Slow Cooker Chicken Curry Noodles
Ingredients:
3 chicken breasts (diced)
1 onion (diced)
2 tbsp tomato purée
1 tbsp garlic
tin of coconut milk
1 tbsp turmeric
2 tbsp curry powder
1 tbsp ginger
1 tbsp chilli powder
Salt and Pepper
1/2 tbsp 5 spice
1 tbsp coriander
Method:
Mix well leave for 4 hours on high
• 350ml chicken stock and mix
• add 200g dry noodles on top and just push down into the mixture
Leave on high for 15/20 minutes.
Recipe Notes:
Question: How many would this serve?
Answer: It serves 4.
Question: What kind of curry would you compare it to?
I’m a korma kind of person or very mild tikka masala – I can’t do any hotter.
Answer: I’m the same! Definitely a tikka person, it’s not hot/spicy but if you’re worried I’d use less curry/chilli powder and just make sure they’re mild – that’s what I used.
Question: Do you fry chicken first or add in raw?
Answer: Add in raw.
Question: Do you need to cook the chicken first at all or not?
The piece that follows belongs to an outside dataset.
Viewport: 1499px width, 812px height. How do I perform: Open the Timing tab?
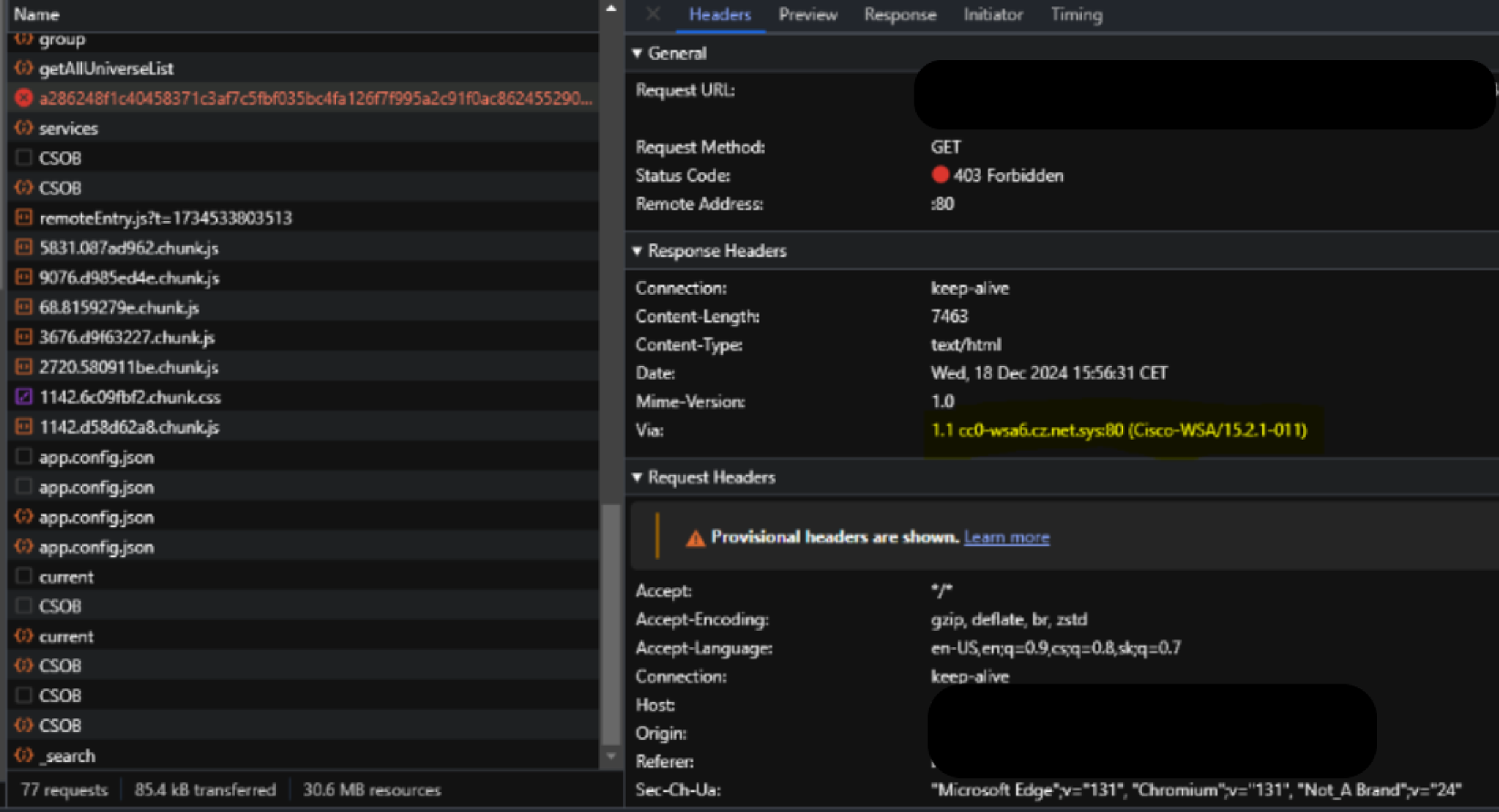point(1076,15)
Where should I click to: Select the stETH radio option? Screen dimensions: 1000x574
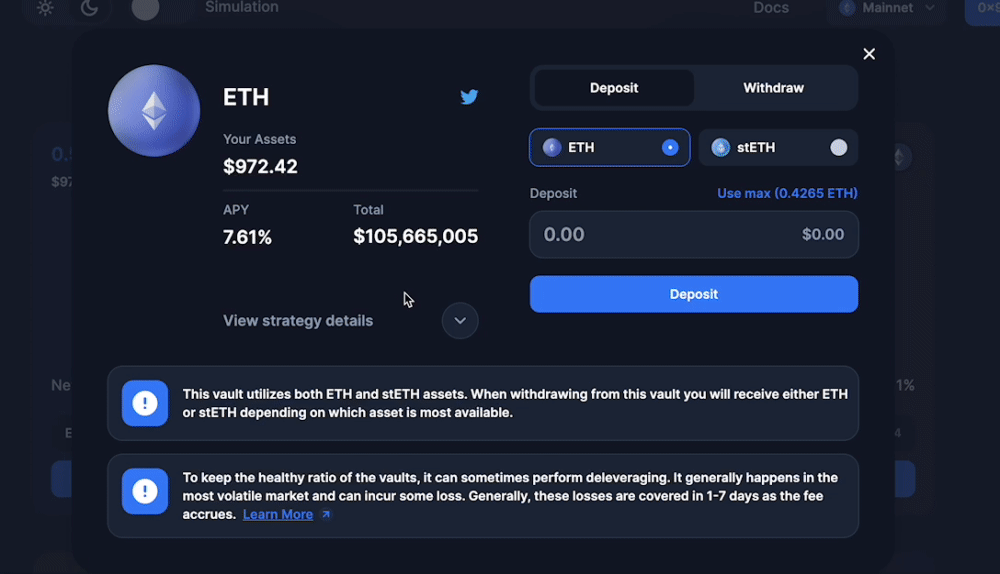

How spicy is it? X
Answer: No need to cook the chicken whatsoever! And this was mild as I used mild chilli and curry powder but you could definitely switch those for hot if you like it that way.
Question: Do you add the stock after 4 hours?
Answer: Yes, after 4 hours, add the stock give it a mix and then add the noodles and just push them down until they’re covered with the sauce then leave for 15-20 minutes.
Question: Does the chicken stock only go in for 15/20 mins as well?
Answer: Yes it does.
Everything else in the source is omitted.